Kevin Burns, director of public affairs at Mayo Clinic Health System — Mankato, said that if no action is taken in Washington before Jan. 1, the health system will continue to use 2012 withholdings for employees’ paychecks into next year.
“We, like other businesses are going to have to carry over 2012 rates for withholding until a new agreement is reached,” Burns said of Mayo, the largest private employer in Blue Earth County.
When legislation is passed, it will likely be retroactive to Jan. 1, so businesses will have to adjust employee withholdings over the rest of the year to match whatever the legislation calls for.
He said that if a last minute deal is reached before Tuesday, Mayo is ready to make adjustments to withholdings in employees’ next paycheck if needed.
One thing that won’t be affected — whether a deal is reached or not — is how much Mayo and other health providers are reimbursed by the government for Medicare cases and some other services. Those were exempted from the automatic spending cuts.
For charitable organizations, the big hit from the automatic events next week won’t be on the tax side but on the federal spending cuts that are triggered on all agencies.
“Across the board cuts would have an immediate impact on us,” said Bob Tereba, executive director Catholic Charities Winona Diocese, which covers 20 counties including Blue Earth County.
The group gets about 40 percent of its funds from government, including for their refugee resettlement program and guardian conservator program for indigent adults.
“As bad as that is, across the board cuts on federal spending would shred the safety net for those who are poor and vulnerable — everything from food and housing to unemployment benefits,” Tereba said.
Ken Klooster, a financial advisor with Edward Jones in Mankato, said he’s been telling clients with investments in the stock market to stick with their investment strategies.
“We’re telling them to just stay the course.

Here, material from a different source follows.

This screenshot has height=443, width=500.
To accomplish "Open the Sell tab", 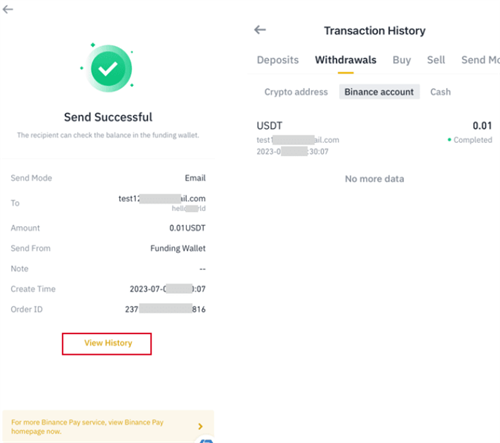I will click(436, 60).
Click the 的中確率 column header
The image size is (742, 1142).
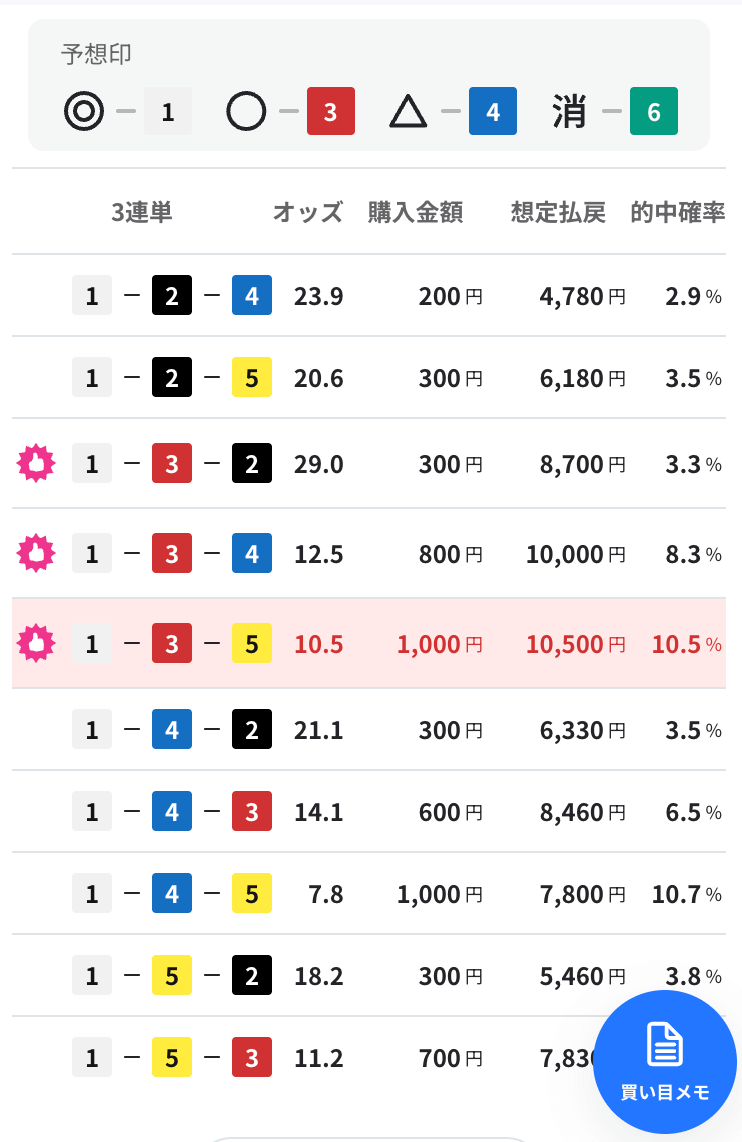point(678,212)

There’s always another purported disaster around the corner.”
While the stock market has been down because of the fiscal cliff uncertainty, Klooster hasn’t fielded a lot of calls from worried clients. “There are concerns, but they aren’t overreacting.”
And while some people are making certain decisions based on anticipated tax changes, such as the capital gains tax, Klooster said he advises that people don’t make investment decisions based solely on tax reasons.
He suspects there won’t be a last minute deal in Washington. “They’ll probably get it settled in January and make it retroactive to Jan. 1.”